Copy the part of the listing that opens with the line containing "Open the history" and closes with the line containing "Viewport: 600px width, 563px", keeping every line, requests included, but scale each click coordinate in the answers by 0.55 and round to whole numbers, with halves going up. Leave the numbers in the requests as they are.

**MATERIAL:**
** BEGIN **
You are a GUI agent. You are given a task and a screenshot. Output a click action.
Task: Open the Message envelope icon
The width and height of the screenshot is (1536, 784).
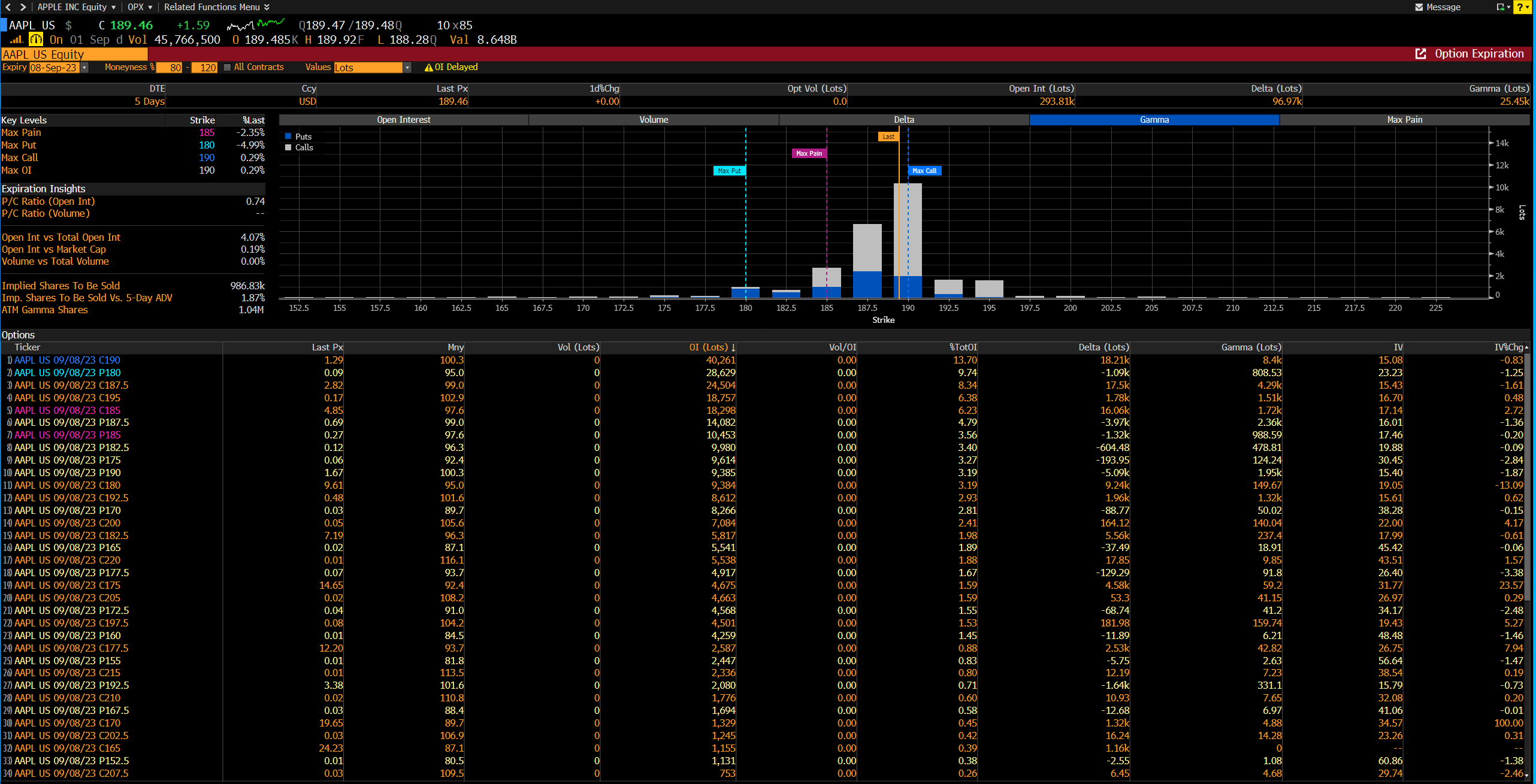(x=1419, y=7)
** END **
** BEGIN **
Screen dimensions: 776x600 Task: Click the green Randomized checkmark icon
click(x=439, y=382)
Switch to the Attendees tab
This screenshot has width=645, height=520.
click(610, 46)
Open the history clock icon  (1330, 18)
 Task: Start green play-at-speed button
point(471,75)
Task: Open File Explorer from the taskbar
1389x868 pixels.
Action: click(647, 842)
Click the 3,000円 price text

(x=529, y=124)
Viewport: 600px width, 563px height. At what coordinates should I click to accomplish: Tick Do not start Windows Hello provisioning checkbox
** END **
** BEGIN **
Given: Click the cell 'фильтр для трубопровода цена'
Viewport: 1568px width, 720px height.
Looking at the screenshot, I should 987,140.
** END **
**CORRECT OUTPUT:**
Open the history clock icon  (732, 10)
 Task: Start green play-at-speed button
point(259,41)
Task: Open File Explorer from the taskbar
1389x868 pixels.
Action: click(356, 463)
Click the 3,000円 price text

(x=291, y=68)
Viewport: 600px width, 563px height. At what coordinates should I click to accomplish: Tick Do not start Windows Hello provisioning checkbox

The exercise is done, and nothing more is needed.